Task instructions: Working from the top of the records below, reproduce each line exactly, ending once you have written the line containing "Cameras (439, 583)".

[Collection entries]
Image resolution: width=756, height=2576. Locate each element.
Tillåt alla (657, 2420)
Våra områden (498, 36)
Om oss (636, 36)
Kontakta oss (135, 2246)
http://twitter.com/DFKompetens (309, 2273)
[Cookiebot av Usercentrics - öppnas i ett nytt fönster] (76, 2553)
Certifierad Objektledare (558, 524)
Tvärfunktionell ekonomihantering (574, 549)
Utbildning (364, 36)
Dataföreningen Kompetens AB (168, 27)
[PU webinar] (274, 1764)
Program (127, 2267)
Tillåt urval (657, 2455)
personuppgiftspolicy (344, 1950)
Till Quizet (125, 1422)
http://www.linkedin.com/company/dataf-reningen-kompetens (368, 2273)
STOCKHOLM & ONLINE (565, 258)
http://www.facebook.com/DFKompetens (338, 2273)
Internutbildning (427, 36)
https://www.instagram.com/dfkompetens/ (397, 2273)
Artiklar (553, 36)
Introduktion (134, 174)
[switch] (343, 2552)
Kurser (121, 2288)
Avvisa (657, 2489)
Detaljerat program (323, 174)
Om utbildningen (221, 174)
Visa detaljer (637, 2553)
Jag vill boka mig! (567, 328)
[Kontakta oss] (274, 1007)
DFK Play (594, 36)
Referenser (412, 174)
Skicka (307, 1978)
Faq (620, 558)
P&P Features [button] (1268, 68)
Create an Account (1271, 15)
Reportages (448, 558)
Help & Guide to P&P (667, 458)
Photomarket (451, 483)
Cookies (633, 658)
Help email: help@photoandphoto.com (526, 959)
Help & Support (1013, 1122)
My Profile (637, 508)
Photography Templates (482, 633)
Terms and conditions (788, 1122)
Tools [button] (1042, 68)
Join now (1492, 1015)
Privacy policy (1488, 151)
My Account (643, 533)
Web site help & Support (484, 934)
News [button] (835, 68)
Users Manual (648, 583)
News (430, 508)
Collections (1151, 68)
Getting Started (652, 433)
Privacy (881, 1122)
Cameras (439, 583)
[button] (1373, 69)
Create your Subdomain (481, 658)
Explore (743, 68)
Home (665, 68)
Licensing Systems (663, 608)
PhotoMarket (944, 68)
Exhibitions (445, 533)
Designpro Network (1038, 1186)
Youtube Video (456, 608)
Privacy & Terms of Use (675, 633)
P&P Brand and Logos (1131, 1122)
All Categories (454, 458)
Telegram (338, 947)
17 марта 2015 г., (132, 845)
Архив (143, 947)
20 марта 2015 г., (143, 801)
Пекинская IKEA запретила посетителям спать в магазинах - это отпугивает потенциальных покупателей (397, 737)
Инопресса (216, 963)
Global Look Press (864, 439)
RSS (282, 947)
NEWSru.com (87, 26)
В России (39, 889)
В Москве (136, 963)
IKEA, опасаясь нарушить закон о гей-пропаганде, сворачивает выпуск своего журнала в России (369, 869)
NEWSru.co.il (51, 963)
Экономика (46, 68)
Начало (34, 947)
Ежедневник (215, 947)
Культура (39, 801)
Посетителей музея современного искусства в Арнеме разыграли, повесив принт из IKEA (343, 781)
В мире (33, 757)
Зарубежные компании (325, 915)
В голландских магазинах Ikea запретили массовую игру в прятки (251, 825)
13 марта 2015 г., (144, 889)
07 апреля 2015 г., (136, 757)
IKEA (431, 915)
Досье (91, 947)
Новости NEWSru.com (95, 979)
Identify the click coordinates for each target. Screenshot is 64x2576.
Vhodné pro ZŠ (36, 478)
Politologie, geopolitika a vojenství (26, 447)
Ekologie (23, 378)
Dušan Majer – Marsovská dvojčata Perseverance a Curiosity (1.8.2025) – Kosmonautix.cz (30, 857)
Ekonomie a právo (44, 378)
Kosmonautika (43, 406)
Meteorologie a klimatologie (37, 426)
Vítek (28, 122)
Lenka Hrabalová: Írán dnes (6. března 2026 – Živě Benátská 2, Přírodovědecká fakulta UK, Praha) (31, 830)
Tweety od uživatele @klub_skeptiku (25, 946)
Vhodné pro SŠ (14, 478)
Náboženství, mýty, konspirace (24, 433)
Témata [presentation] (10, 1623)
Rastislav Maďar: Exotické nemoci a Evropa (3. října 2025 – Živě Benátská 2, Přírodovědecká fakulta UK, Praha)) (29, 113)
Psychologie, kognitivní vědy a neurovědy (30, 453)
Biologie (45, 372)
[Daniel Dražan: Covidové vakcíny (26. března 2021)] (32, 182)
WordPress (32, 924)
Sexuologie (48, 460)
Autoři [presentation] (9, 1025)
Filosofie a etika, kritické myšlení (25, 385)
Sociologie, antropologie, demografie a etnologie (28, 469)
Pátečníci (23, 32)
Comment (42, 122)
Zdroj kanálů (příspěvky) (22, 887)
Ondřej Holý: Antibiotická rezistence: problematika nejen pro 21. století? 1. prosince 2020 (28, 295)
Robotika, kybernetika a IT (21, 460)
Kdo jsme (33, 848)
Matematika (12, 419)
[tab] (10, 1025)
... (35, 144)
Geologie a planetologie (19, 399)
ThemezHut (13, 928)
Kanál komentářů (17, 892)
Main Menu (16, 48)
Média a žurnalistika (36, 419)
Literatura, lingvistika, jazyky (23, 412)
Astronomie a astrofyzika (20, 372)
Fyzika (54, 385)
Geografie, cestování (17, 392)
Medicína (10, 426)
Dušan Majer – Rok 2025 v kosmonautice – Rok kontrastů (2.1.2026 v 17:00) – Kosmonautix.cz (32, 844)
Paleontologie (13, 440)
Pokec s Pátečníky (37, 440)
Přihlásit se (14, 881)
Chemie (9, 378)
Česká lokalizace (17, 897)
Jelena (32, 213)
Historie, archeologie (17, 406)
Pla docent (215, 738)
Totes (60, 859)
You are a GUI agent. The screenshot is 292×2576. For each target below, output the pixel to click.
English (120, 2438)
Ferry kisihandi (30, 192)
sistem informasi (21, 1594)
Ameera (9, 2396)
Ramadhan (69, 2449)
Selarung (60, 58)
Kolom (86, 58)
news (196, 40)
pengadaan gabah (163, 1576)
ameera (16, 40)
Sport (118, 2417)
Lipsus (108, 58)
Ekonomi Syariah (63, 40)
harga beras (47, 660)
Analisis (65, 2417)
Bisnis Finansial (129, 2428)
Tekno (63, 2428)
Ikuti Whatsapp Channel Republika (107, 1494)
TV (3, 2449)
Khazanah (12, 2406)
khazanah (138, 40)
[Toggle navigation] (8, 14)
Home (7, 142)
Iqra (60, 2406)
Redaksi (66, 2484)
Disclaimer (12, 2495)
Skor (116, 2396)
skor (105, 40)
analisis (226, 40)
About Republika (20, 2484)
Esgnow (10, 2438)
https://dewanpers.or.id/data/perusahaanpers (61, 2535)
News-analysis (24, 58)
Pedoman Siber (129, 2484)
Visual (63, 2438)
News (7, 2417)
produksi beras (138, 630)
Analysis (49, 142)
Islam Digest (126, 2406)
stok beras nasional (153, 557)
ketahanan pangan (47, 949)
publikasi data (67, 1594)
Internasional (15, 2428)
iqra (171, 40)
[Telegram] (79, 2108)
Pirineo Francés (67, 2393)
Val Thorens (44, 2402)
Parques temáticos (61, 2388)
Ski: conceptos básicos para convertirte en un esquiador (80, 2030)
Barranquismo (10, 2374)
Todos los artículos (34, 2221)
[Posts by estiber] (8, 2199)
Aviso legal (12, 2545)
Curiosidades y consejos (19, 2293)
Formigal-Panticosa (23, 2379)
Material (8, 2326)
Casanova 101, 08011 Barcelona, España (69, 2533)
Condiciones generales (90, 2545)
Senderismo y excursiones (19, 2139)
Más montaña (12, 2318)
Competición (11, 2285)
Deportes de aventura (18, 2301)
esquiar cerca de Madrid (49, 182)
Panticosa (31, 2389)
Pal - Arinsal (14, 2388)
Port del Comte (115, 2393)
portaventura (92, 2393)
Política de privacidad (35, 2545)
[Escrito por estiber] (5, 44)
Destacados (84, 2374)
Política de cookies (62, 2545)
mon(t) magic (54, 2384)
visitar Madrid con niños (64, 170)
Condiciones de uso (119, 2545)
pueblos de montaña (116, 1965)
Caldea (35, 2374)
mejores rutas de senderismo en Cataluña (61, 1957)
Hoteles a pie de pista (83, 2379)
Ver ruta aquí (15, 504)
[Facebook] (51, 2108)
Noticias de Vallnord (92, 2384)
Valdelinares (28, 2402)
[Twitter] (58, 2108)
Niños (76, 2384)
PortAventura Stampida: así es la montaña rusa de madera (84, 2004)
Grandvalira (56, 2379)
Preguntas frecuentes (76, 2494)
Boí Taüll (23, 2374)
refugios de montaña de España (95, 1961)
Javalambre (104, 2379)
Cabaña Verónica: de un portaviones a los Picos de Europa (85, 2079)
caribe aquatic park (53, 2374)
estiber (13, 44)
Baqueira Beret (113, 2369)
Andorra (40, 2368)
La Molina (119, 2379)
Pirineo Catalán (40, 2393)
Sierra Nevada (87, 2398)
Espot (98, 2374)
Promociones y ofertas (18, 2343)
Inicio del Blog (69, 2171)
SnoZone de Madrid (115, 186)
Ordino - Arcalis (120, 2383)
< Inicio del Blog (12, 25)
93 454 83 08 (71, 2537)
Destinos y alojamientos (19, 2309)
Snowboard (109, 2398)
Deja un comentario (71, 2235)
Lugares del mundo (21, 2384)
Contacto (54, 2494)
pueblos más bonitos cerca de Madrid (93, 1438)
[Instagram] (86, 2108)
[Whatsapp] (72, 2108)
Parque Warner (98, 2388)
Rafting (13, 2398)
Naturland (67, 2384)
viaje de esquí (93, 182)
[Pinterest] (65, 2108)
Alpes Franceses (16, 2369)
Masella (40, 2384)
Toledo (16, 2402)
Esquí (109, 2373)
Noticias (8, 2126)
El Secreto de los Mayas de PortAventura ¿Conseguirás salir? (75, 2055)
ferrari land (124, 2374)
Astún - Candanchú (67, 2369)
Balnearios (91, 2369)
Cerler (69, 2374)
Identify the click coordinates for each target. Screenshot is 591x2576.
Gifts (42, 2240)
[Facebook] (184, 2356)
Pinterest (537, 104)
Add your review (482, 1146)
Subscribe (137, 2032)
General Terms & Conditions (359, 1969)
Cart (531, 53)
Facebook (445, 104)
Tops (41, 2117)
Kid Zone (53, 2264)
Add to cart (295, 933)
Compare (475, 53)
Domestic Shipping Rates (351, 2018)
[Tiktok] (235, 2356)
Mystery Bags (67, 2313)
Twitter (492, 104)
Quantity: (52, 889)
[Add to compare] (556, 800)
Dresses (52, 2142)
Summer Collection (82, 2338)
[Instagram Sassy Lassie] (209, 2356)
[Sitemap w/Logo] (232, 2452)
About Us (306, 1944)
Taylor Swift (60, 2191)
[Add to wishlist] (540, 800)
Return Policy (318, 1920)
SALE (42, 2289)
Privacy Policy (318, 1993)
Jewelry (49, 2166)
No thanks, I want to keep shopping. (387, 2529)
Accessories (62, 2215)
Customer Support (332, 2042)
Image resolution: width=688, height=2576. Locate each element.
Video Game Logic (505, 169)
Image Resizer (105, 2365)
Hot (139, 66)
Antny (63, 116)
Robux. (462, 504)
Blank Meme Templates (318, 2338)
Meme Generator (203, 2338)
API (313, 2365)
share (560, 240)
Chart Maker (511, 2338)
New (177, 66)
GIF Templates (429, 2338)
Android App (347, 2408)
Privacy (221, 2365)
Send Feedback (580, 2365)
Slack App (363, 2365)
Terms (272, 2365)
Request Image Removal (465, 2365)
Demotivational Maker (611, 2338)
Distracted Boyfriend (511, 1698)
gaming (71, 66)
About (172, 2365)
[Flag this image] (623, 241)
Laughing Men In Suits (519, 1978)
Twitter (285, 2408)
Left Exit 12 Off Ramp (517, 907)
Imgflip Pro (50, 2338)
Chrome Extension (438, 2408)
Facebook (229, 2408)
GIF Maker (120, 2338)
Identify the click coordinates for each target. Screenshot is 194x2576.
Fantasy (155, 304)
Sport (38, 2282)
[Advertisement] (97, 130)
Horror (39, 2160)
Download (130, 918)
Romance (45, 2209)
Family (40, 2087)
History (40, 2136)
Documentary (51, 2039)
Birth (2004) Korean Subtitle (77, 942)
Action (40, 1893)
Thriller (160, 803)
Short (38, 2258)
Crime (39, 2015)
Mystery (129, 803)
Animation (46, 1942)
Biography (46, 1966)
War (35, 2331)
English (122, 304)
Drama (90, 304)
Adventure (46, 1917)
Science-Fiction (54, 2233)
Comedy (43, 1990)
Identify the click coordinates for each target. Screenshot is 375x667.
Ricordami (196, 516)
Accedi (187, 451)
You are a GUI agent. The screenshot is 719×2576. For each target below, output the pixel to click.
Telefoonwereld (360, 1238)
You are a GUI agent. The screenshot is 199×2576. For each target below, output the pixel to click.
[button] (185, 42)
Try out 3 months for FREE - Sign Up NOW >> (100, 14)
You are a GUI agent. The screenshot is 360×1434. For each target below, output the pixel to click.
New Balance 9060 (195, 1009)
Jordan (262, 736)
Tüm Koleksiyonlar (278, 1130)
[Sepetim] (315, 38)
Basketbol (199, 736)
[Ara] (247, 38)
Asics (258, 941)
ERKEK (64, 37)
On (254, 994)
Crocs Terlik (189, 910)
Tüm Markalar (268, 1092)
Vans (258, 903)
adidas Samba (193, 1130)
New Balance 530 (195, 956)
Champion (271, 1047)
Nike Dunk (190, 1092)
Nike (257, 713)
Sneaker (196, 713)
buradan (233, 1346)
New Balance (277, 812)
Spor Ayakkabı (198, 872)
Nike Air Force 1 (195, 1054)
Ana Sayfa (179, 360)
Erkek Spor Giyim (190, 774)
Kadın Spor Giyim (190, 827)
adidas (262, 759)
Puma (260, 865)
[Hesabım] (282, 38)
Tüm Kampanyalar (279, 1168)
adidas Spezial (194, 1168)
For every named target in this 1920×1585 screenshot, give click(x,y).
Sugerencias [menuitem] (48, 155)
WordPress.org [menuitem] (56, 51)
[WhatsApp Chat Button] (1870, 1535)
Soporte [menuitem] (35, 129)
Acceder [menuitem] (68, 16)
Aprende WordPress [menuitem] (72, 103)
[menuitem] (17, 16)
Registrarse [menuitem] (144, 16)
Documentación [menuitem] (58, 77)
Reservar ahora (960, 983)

Solution:
Image resolution: width=756, height=2576. Locate each element.
Tillåt alla (657, 2420)
Våra områden (498, 36)
Om oss (636, 36)
Kontakta oss (135, 2246)
http://twitter.com/DFKompetens (309, 2273)
[Cookiebot av Usercentrics - öppnas i ett nytt fönster] (76, 2553)
Certifierad Objektledare (558, 524)
Tvärfunktionell ekonomihantering (574, 549)
Utbildning (364, 36)
Dataföreningen Kompetens AB (168, 27)
[PU webinar] (274, 1764)
Program (127, 2267)
Tillåt urval (657, 2455)
personuppgiftspolicy (344, 1950)
Till Quizet (125, 1422)
http://www.linkedin.com/company/dataf-reningen-kompetens (368, 2273)
STOCKHOLM & ONLINE (565, 258)
http://www.facebook.com/DFKompetens (338, 2273)
Internutbildning (427, 36)
https://www.instagram.com/dfkompetens/ (397, 2273)
Artiklar (553, 36)
Introduktion (134, 174)
[switch] (343, 2552)
Kurser (121, 2288)
Avvisa (657, 2489)
Detaljerat program (323, 174)
Om utbildningen (221, 174)
Visa detaljer (637, 2553)
Jag vill boka mig! (567, 328)
[Kontakta oss] (274, 1007)
DFK Play (594, 36)
Referenser (412, 174)
Skicka (307, 1978)
Faq (620, 558)
P&P Features [button] (1268, 68)
Create an Account (1271, 15)
Reportages (448, 558)
Help & Guide to P&P (667, 458)
Photomarket (451, 483)
Cookies (633, 658)
Help email: help@photoandphoto.com (526, 959)
Help & Support (1013, 1122)
My Profile (637, 508)
Photography Templates (482, 633)
Terms and conditions (788, 1122)
Tools [button] (1042, 68)
Join now (1492, 1015)
Privacy policy (1488, 151)
My Account (643, 533)
Web site help & Support (484, 934)
News [button] (835, 68)
Users Manual (648, 583)
News (430, 508)
Collections (1151, 68)
Getting Started (652, 433)
Privacy (881, 1122)
Cameras (439, 583)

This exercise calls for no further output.